Grace was born on December 30, 1874, in Charleston to James I. Grace and Elizabeth Daly Grace. His father died when Grace was still a child, and he helped support his family by carrying milk deliveries from a cow that his mother kept. Ironically, one of Grace's accomplishments was the outlawing of cows in the city for sanitary reasons. Grace left high school to start his own business. He was hired by William Elliott, the U.S. representative for Grace's district, and worked in Washington, during which time he studied law at Georgetown University. he returned to Charleston and started a law practice in 1902. He ran for the South Carolina Senate in 1902 but lost and lost again in 1904 when he ran for county sheriff and again in 1908 in a race for the United States Senate.

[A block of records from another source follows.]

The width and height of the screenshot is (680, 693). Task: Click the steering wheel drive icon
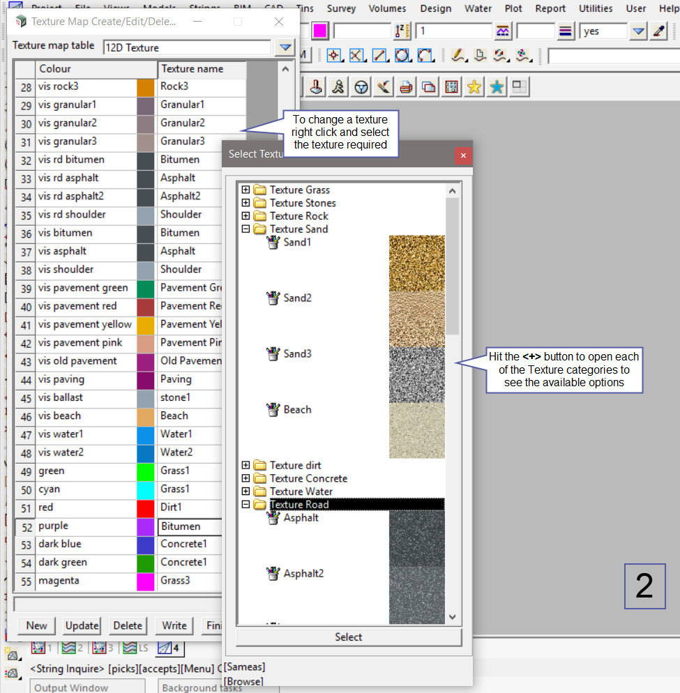[361, 87]
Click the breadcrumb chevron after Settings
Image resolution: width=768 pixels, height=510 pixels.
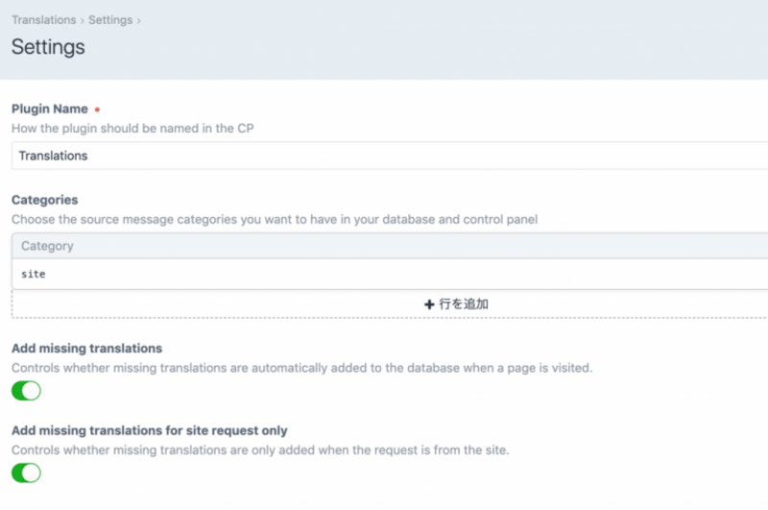(138, 20)
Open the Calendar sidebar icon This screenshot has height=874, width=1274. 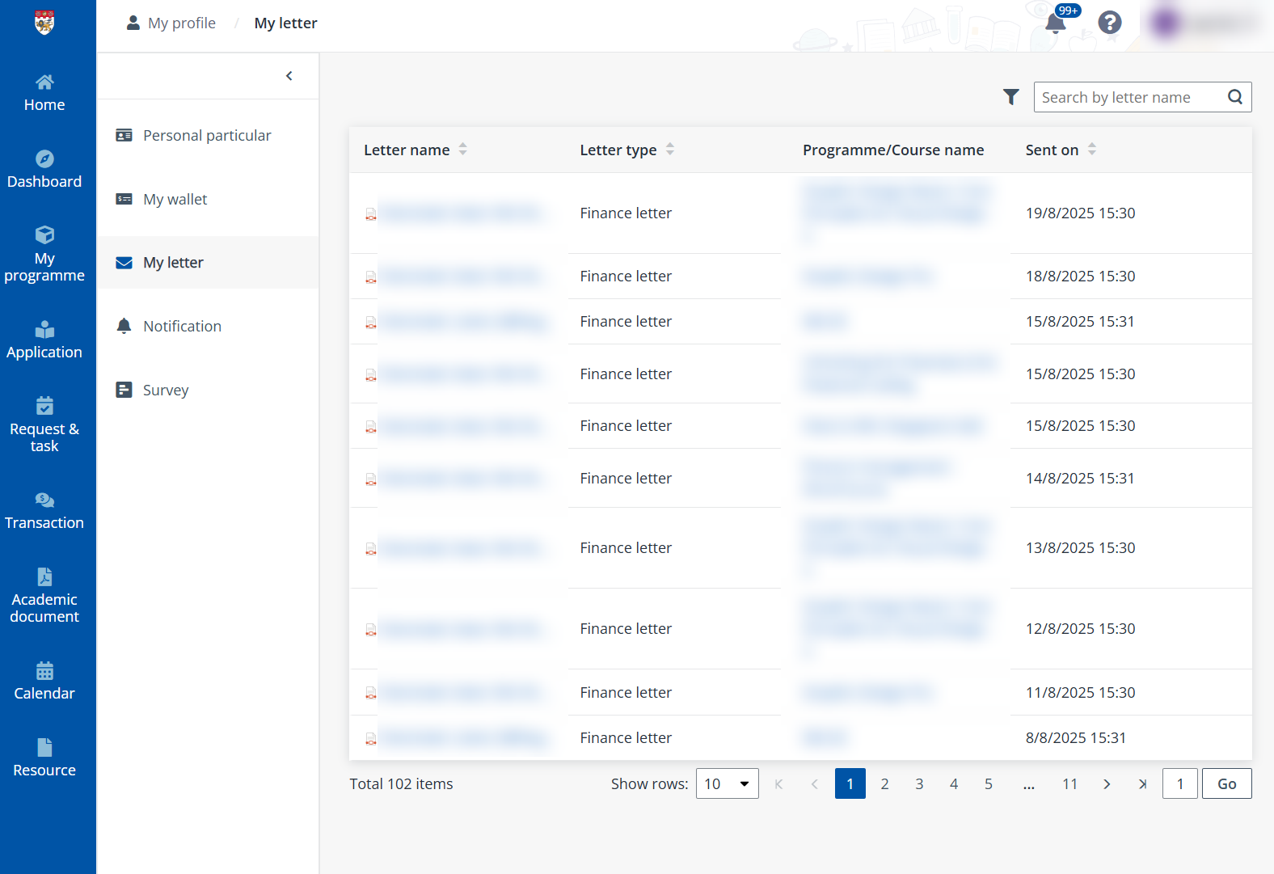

== Mayor of Charleston (1911-1915, 1919-1923) ==
Grace ran for mayor of Charleston in 1911 against Tristram T. Hyde, winning by a small margin. However, In 1915, Hyde, supported by wealthy business interests ousted him. Three days after the election, an election recount was held on the southwest corner of King St. and George St. which resulted in the shooting death of a News and Courier reporter, Sidney J. Cohen. Grace conceded the election shortly afterwards.

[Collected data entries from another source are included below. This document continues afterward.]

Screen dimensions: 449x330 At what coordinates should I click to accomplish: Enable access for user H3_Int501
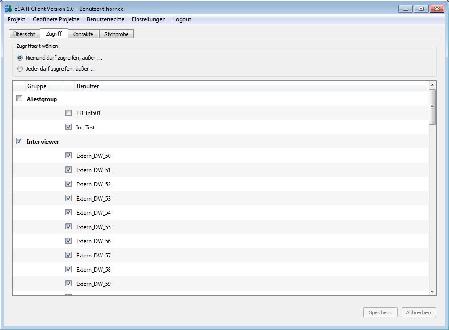coord(68,113)
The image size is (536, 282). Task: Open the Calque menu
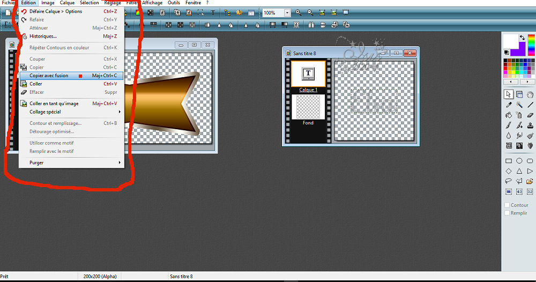pos(67,3)

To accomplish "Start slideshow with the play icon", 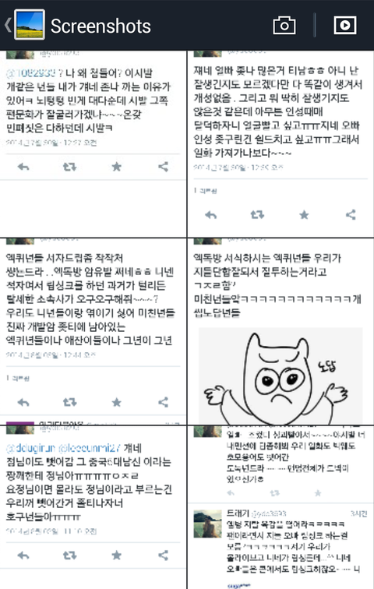I will pyautogui.click(x=344, y=25).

In the 1919 race, Grace again ran against Hyde. Although the outcome showed Hyde with a one-vote lead, after challenges, the Democratic Executive Committee declared Grace the winner. His opponents began running a series of advertisements attacking Grace, taking advantage of pro-German sentiments he had expressed as the editor of a local paper, The Charleston American. Indeed, because of his views, he was threatened with the loss of mailing privileges for his newspaper if he did not stop his strong editorials. Grace ended his editorship but continued to direct the operation of the newspaper. In 1923, Grace lost his bid for re-election.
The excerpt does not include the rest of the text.